Finalmente foram-se chamar outros homens, que viessem substituir os lugares dos
convidados, e estes não se trouxeram de junto ao paço do rei, mas foram-se
buscar, por seu mandado, ao fim da cidade e às saídas das ruas: Ite ad exitus viarum. Nestas
diligências, tantas e tão detençosas, posto que feitas a toda a pressa,
passou-se forçosamente o resto do dia, com que o banquete veio a se fazer à
noite, e já não foi jantar, como estava, determinado, senão ceia. E como foi
ceia, e não jantar, e as iguarias eram as mesmas, por isso também o que era o
banquete da glória se mudou em banquete do Sacramento.
E qual é ou foi a razão desta tão notável mudança? A
razão clara e manifesta é porque entre a bem-aventurança do céu e o Sacramento
na terra, não há outra distinção nem outra diferença de banquete a banquete,
senão ser um de dia, outro de noite; um com luz do sol, outro com luz de
candeia; um com o lume da glória, que é claro, outro com o lume da fé, que é
escuro; um que se goza e se vê, outro que se goza sem se ver. Não é certo que o
mesmo Deus que se goza no céu é o que está no Sacramento? Sim. Não é também
certo que lá se vê esse mesmo Deus, e cá não? Também. Pois essa é só a
diferença que há entre o banquete da glória no céu e o do Sacramento na terra.

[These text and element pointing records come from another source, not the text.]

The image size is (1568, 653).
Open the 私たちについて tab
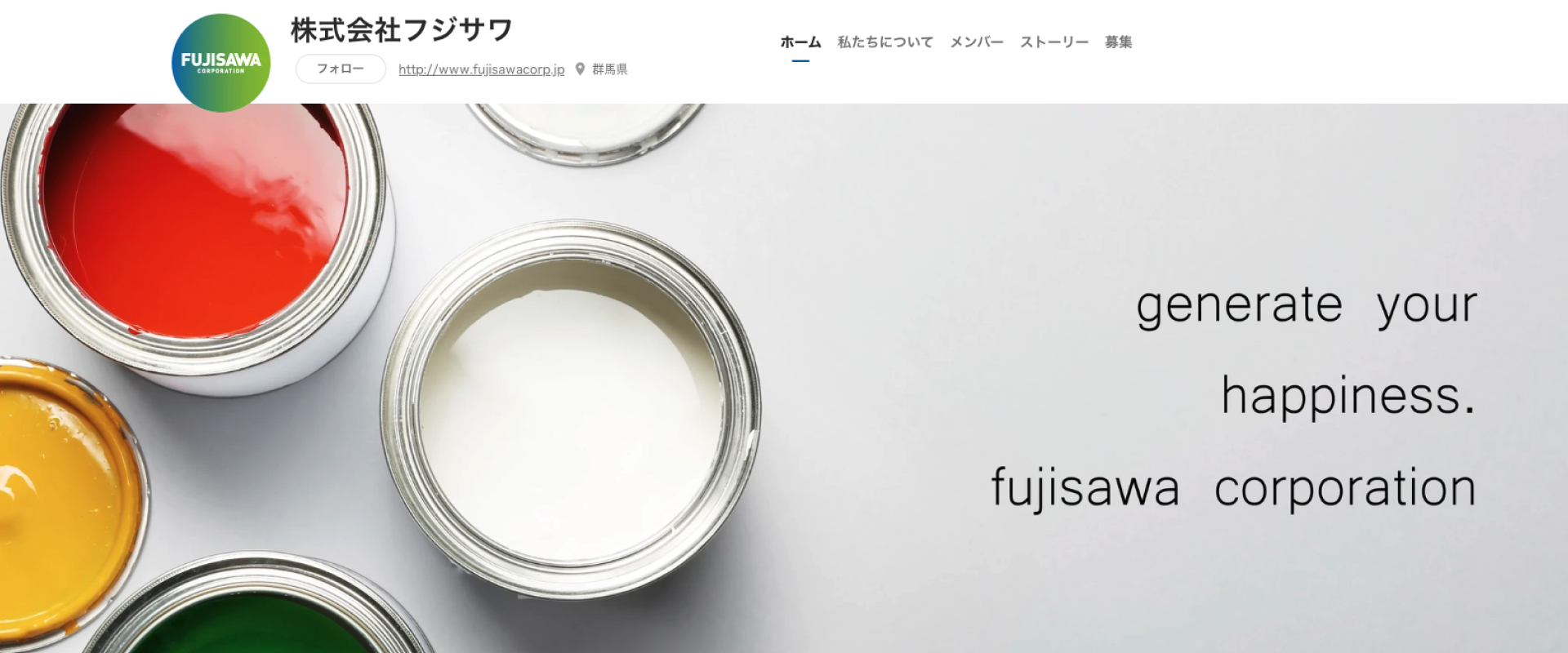[x=885, y=42]
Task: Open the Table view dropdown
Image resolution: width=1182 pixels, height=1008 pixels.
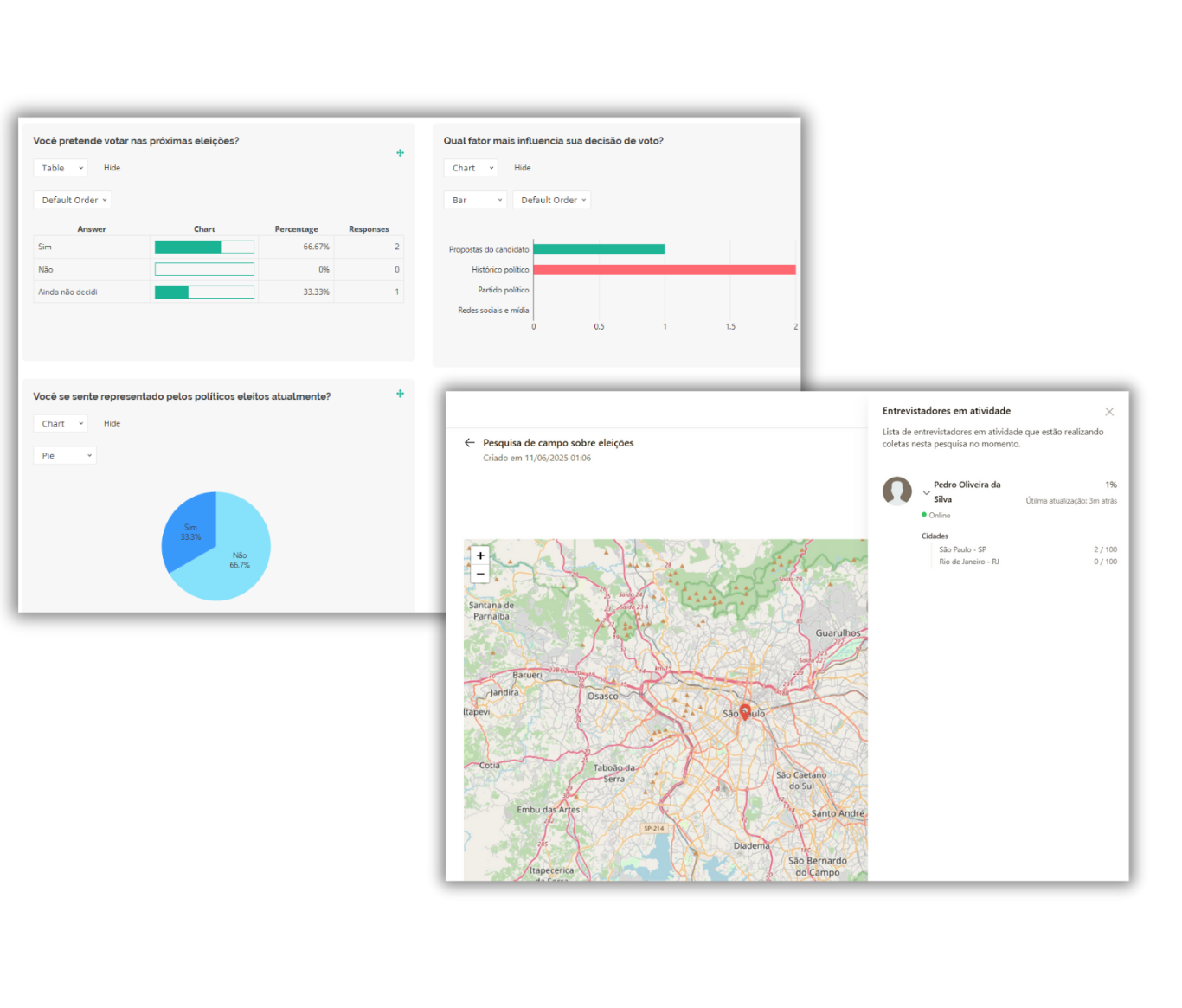Action: point(61,168)
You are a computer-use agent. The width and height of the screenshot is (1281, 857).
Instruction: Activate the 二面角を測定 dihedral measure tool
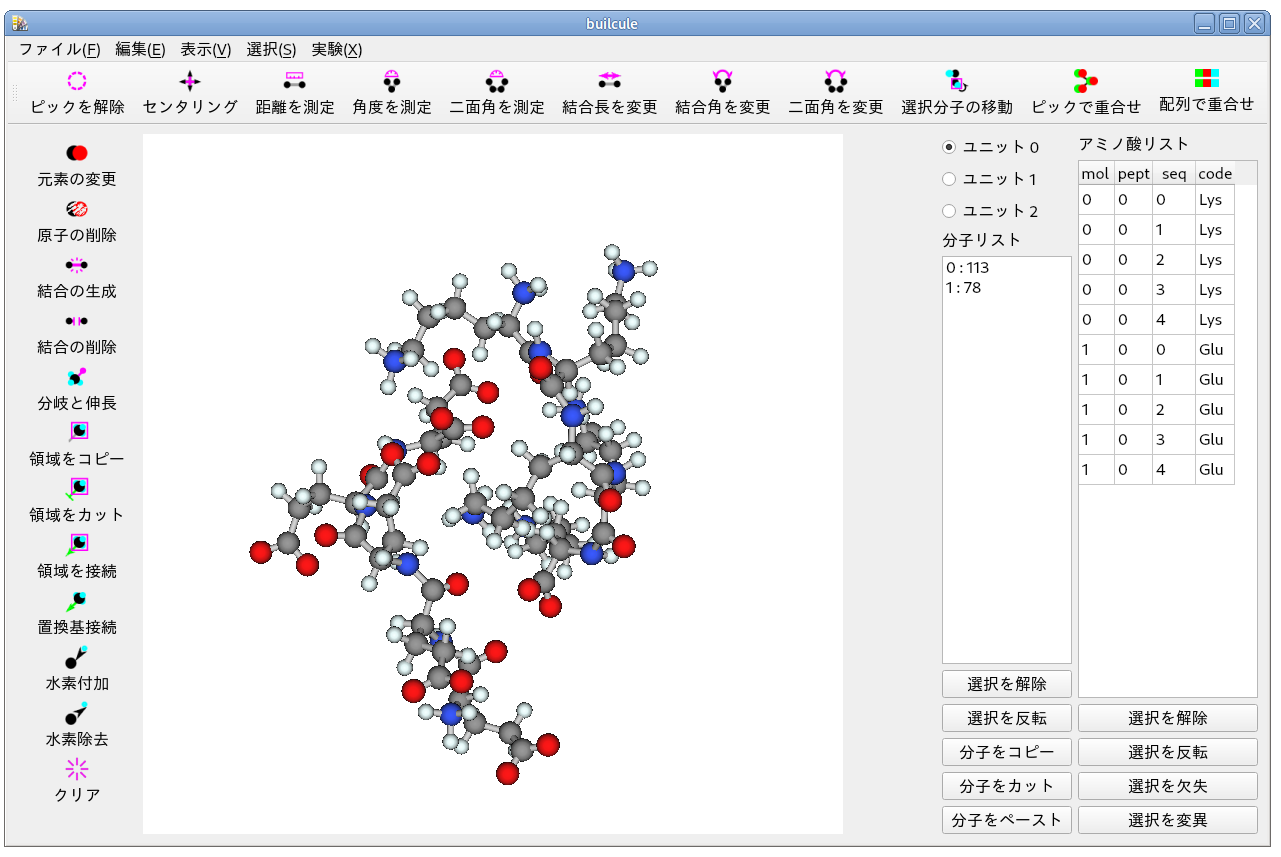coord(496,82)
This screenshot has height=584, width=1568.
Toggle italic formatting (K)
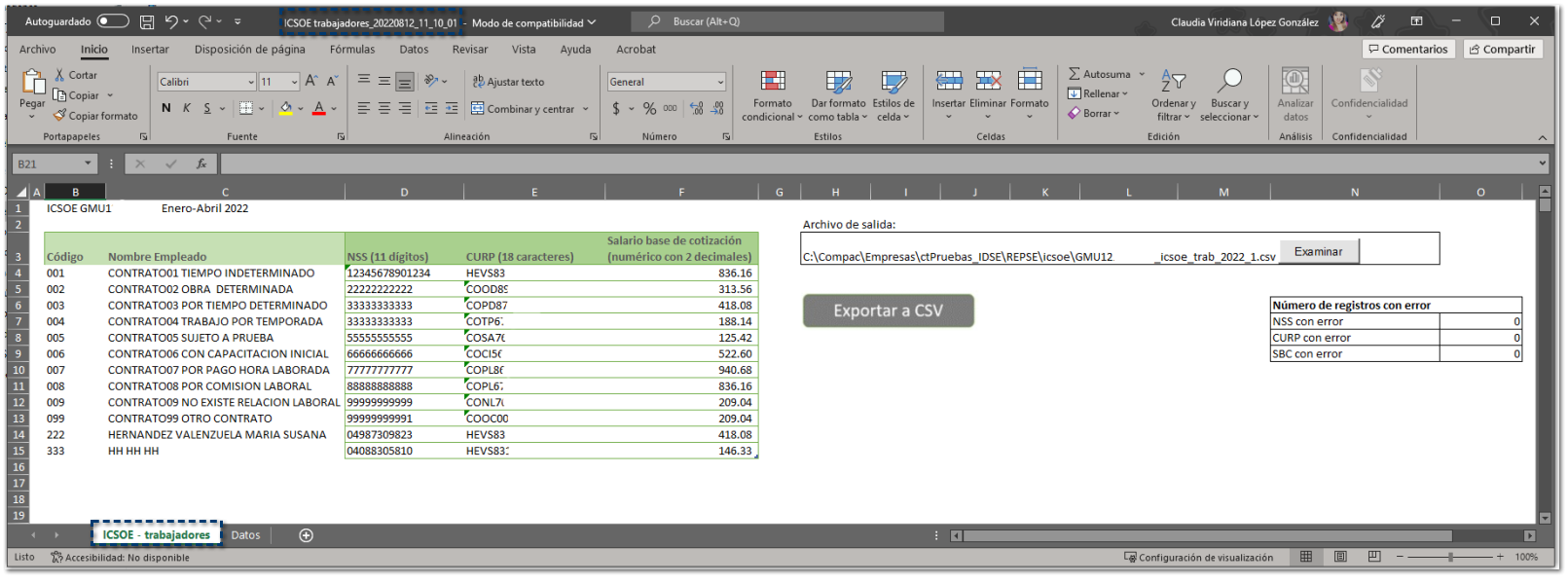(x=187, y=108)

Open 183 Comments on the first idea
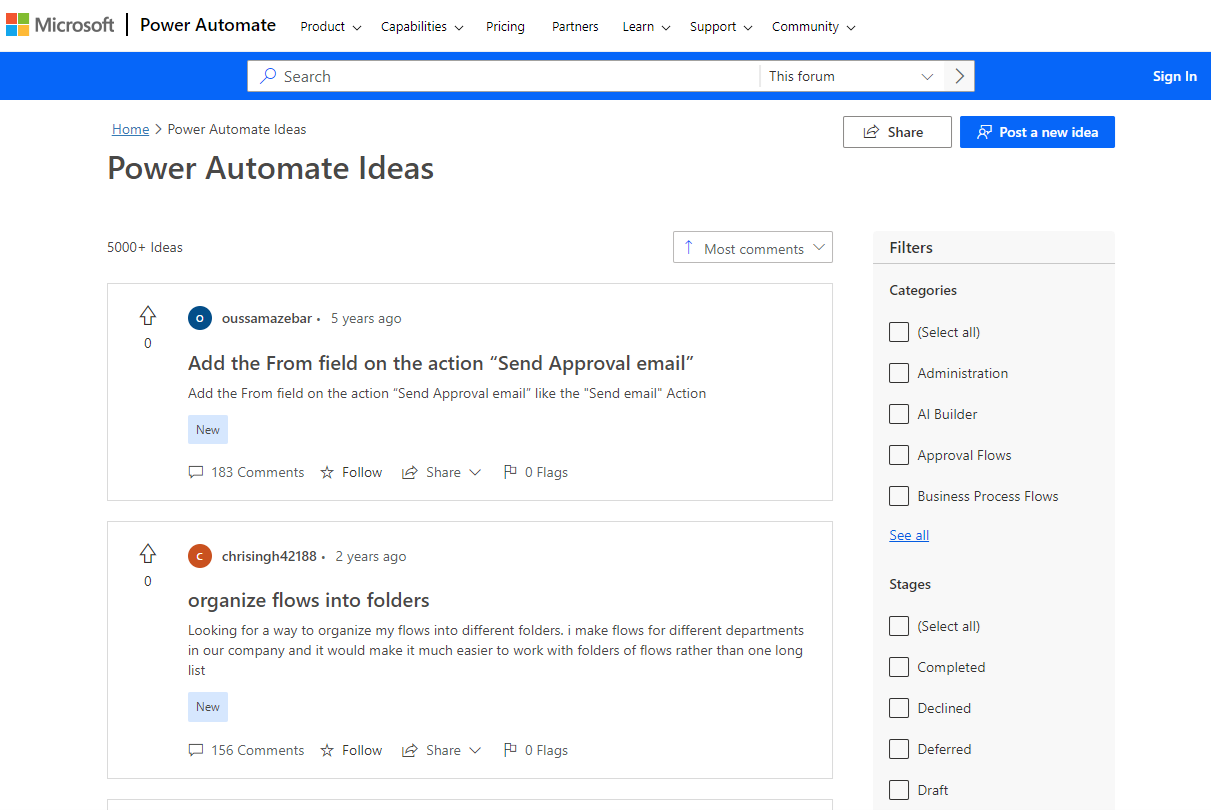click(246, 472)
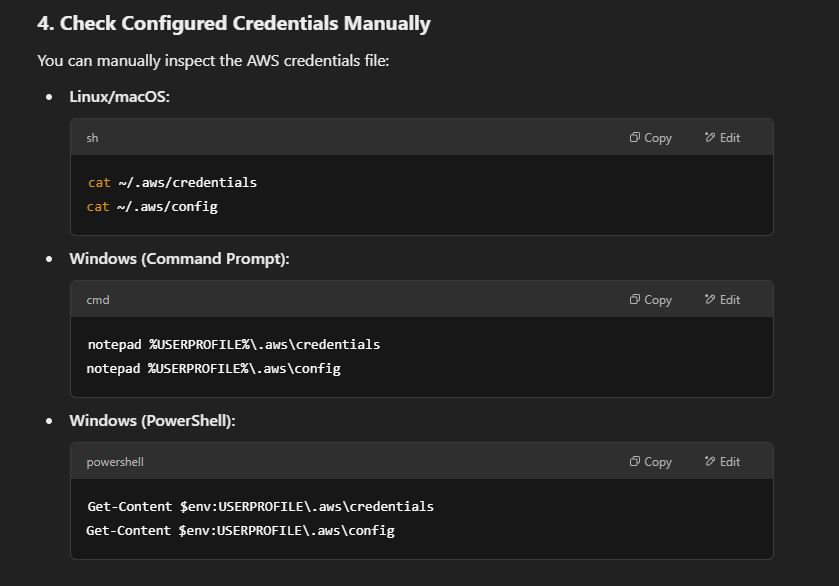
Task: Click the Get-Content credentials command line
Action: click(261, 506)
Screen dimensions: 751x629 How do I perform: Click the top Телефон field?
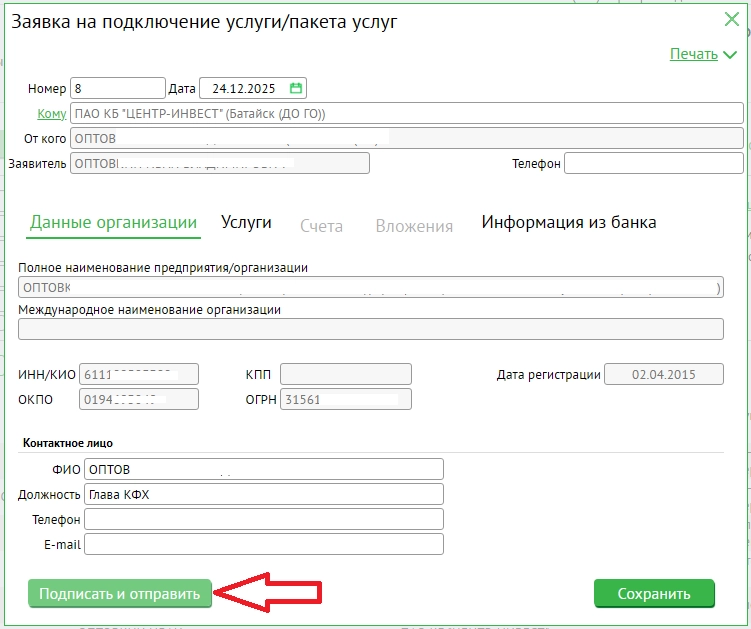(653, 163)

A glória é o sacramento com as cortinas corridas; o Sacramento é a glória com
as cortinas cerradas. Lá come-se Deus exposto e descoberto: aqui come-se
coberto e encerrado. Se os que se assentaram hoje a esta mesma mesa, parte
foram cegos e parte não, que diferença havia de haver entre uns e outros? Os
que tivessem olhos haviam de comer e ver o que comiam; os cegos não haviam de
ver o que comiam, mas haviam de comer as mesmas iguarias que os outros. O mesmo
nos sucede a nós, em comparação dos bem-aventurados do céu. Eles comem e vêem,
porque comem de dia: nós comemos e não vemos, porque comemos de noite. É
verdade que ainda que de noite, comemos à luz da candeia, que é o lume da fé;
mas este lume é de tal qualidade, que certifica mas não mostra, porque, se
mostrara o que certifica, já não fora fé.
Quando o rei mandou ir preso o que se assentou à mesa
sem vestidura nupcial, disse que o levassem às trevas exteriores: Mittite eum in tenebras exteriores. E
por que disse nomeadamente às trevas exteriores, ou trevas de fora? Para
significar, como verdadeiramente era, que também dentro na mesma sala, onde se
fazia o banquete, havia trevas. As trevas do cárcere, onde mandava levar o
delinqüente, eram trevas exteriores e de fora; as trevas da sala, onde comiam
os convidados, eram trevas interiores e de dentro. E quem fazia umas e outras
trevas? As trevas do cárcere fazia-as o escuro do lugar; as trevas do banquete
fazia-as o escuro da fé: mas este escuro, ou esta escuridade da fé, tem tal
excelência, que tanto nos assegura a nós da verdade do que não vemos, como a
vista certifica aos bem-aventurados da verdade do que vêem. Para ver os
convidados, diz o texto que entrou o rei: Intravit
rex, ut videret discumbentes. E nota Abulense que o fim e intento desta
entrada foi: Ut laetificaret epulantes,
cum eis praesentiam suam exhiberet: Para alegrar, aos que comiam, com a sua
presença. — Com a sua presença, disse, e não com a sua vista; e disse bem,
porque o que nos alegra e satisfaz no banquete do Sacramento não é a evidência
da vista, senão a certeza da presença. Por isso advertidamente o texto não diz
que entrou o rei para ser visto, senão para ver: Ut videret discumbentes. No banquete do céu os que estão à mesa
vê-nos Deus, e eles vêem a Deus; no banquete do Sacramento, não é a vista
recíproca, senão de uma só das partes: Deus vê-nos a nós, e nós não o vemos a
ele, porque se a fé nos certifica da presença, a mesma fé nos encobre a vista.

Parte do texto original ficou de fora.